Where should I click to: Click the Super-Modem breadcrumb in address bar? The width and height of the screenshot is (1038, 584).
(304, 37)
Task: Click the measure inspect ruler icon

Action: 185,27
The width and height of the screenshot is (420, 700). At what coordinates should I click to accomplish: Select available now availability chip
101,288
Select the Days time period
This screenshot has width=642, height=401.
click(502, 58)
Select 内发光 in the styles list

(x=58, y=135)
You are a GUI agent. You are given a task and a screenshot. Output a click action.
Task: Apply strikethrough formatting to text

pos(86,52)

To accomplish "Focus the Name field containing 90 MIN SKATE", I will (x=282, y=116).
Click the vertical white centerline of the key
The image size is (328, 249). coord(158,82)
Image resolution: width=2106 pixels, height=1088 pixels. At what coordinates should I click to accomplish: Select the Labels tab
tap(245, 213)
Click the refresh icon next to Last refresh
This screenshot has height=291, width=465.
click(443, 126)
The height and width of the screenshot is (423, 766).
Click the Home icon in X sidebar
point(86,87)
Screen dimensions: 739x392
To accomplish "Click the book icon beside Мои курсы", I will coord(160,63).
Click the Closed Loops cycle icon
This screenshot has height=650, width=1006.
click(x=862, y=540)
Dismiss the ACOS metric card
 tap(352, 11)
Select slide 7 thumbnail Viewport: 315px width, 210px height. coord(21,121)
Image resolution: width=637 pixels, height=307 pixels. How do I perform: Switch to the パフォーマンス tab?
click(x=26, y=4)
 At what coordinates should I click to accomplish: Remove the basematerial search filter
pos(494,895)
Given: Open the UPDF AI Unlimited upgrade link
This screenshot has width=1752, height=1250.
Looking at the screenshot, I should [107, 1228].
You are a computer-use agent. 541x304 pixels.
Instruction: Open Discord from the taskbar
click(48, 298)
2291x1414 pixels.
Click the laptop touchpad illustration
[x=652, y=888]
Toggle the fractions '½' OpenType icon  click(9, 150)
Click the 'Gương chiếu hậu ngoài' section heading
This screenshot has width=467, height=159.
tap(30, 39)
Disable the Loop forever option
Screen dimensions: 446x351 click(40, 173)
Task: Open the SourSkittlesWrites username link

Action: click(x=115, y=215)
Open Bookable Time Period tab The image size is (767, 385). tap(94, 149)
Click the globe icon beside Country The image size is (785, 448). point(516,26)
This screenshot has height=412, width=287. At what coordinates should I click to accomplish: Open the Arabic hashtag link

= Directions =
Update the material starting with the line containing "Disable the Loop forever option" and going on through the end of the material, changing "globe icon" to "world icon" and leaving all else as it is. Give only those lines.

= Solution below =
Disable the Loop forever option
Screen dimensions: 446x351 click(40, 173)
Task: Open the SourSkittlesWrites username link

Action: click(x=115, y=215)
Open Bookable Time Period tab The image size is (767, 385). tap(94, 149)
Click the world icon beside Country The image size is (785, 448). point(516,26)
This screenshot has height=412, width=287. At what coordinates should I click to accomplish: Open the Arabic hashtag link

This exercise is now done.